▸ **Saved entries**
--- START ---
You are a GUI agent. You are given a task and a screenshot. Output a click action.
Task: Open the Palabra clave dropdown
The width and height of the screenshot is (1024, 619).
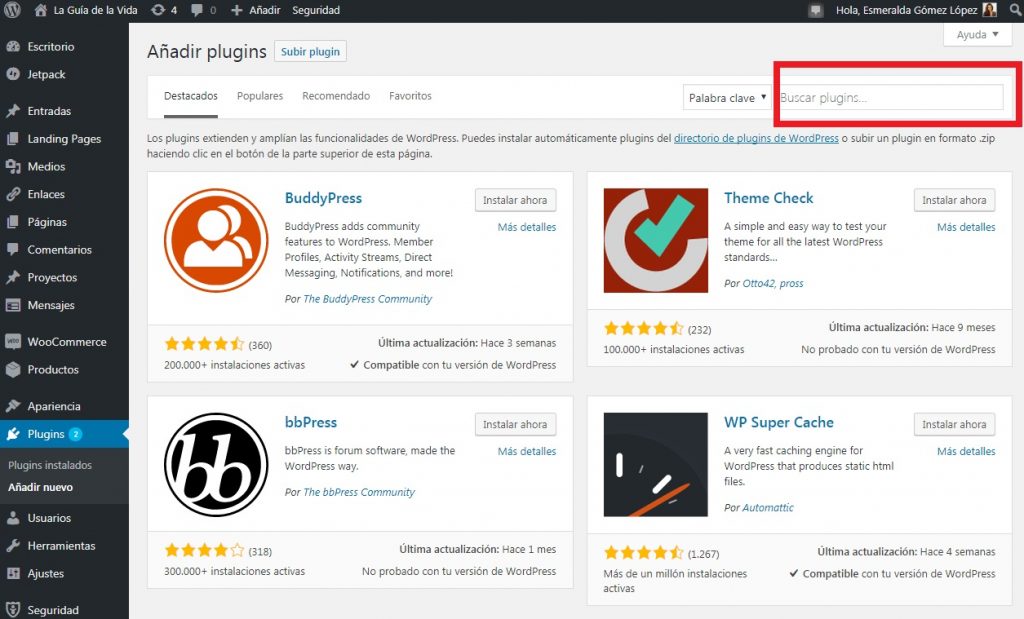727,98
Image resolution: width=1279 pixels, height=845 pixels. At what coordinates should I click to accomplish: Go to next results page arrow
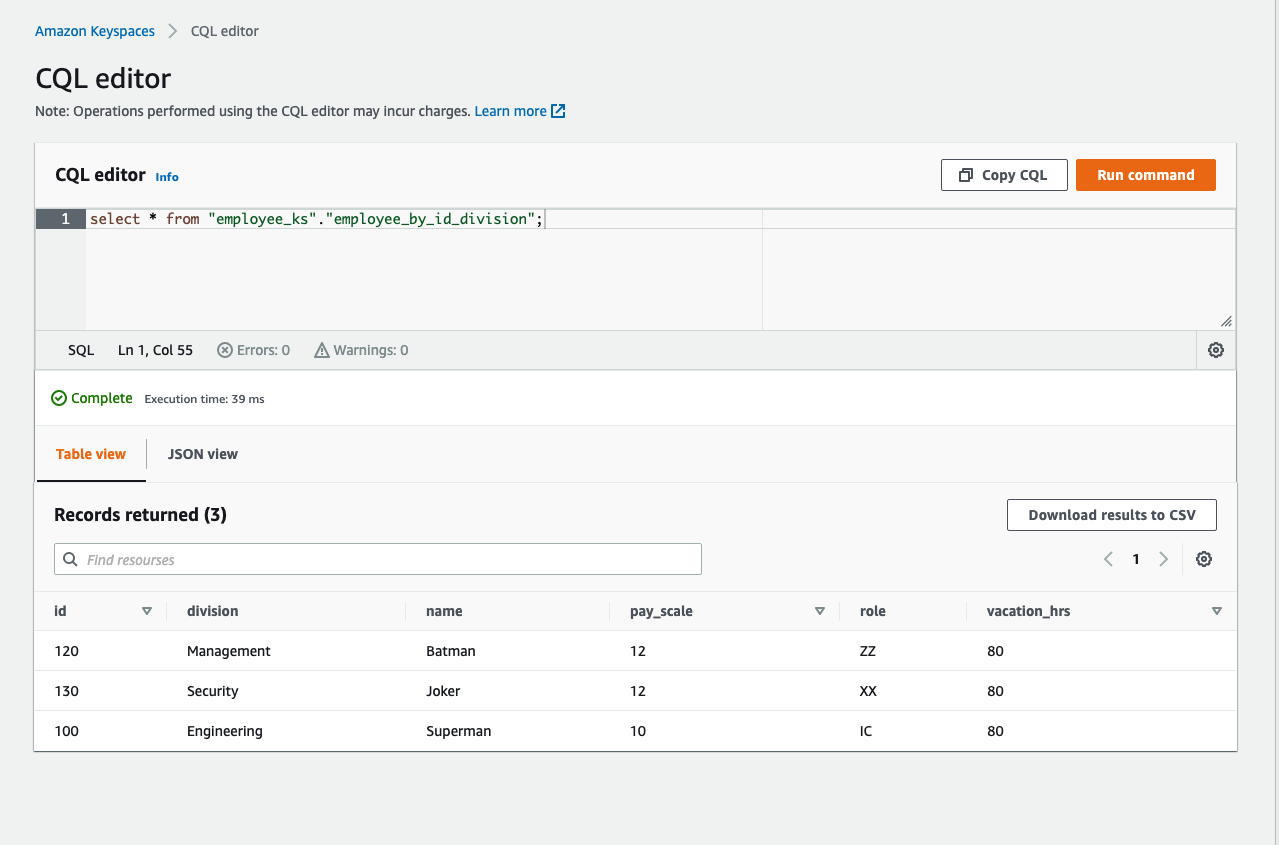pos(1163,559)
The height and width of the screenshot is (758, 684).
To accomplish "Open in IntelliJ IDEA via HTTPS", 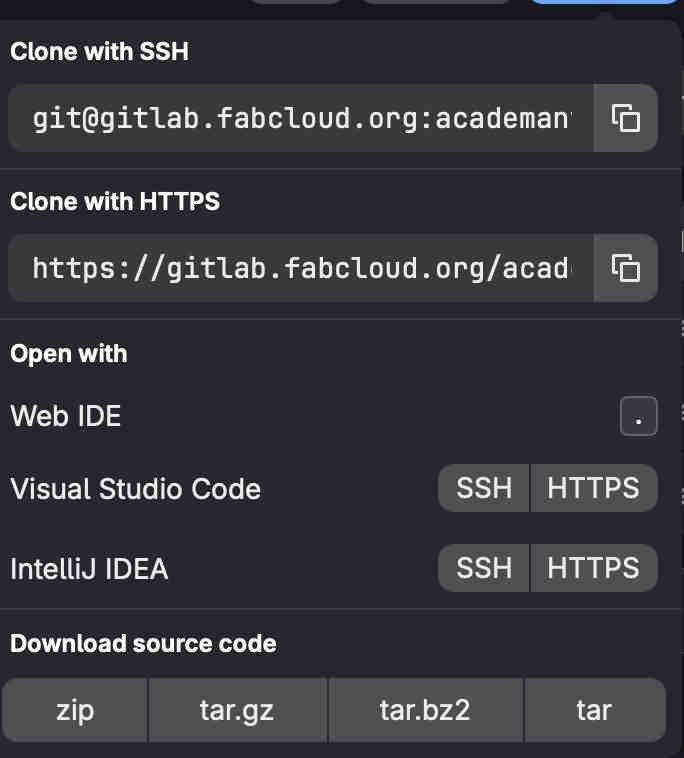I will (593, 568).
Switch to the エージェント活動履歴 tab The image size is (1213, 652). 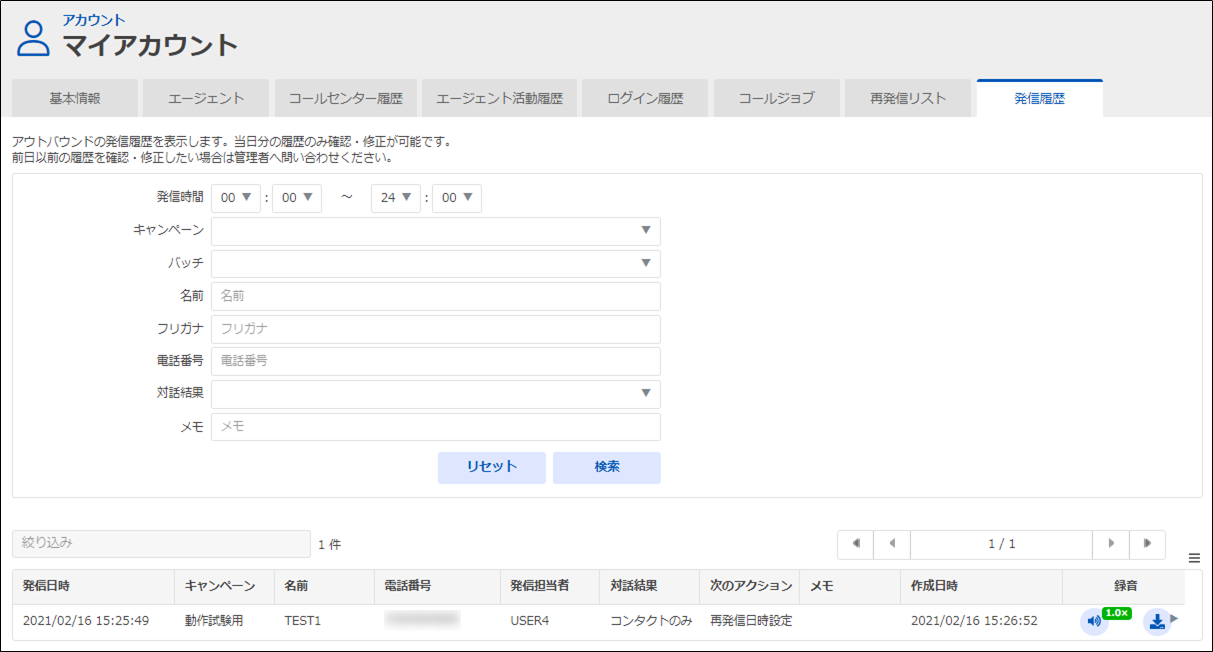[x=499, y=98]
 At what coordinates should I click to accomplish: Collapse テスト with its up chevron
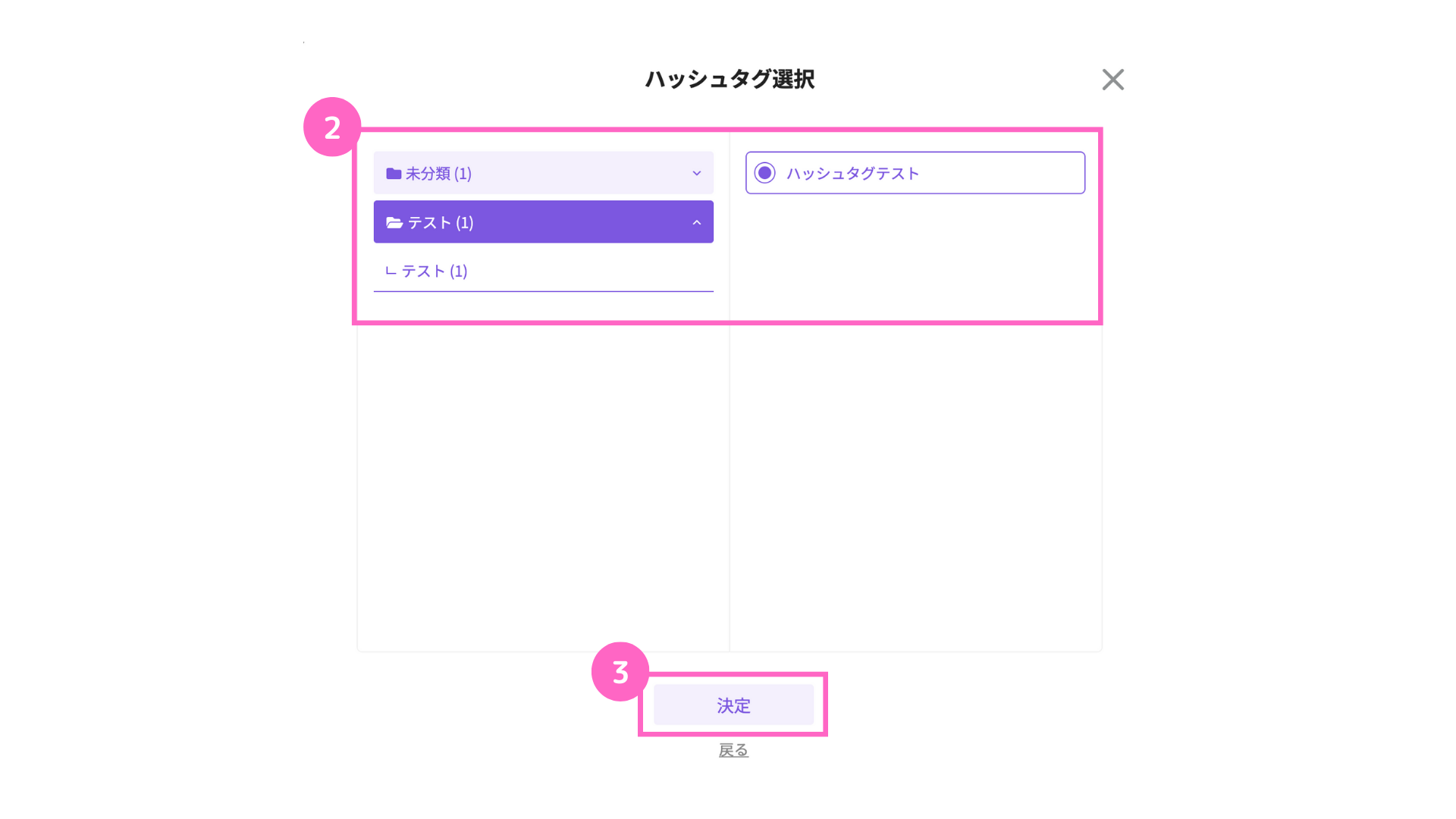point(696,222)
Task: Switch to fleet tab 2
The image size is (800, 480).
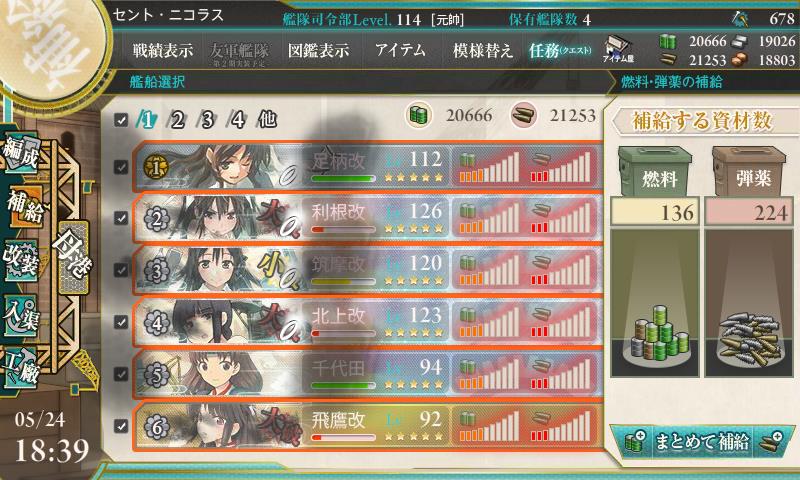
--- END ---
Return the lines from the one containing "At what coordinates should I click to accomplish: Collapse" through the last line of the records, both included, exactly as written and with no pictures.

 At what coordinates should I click to accomplish: Collapse テスト with its up chevron
point(696,222)
Task: Switch to fleet tab 2
The image size is (800, 480).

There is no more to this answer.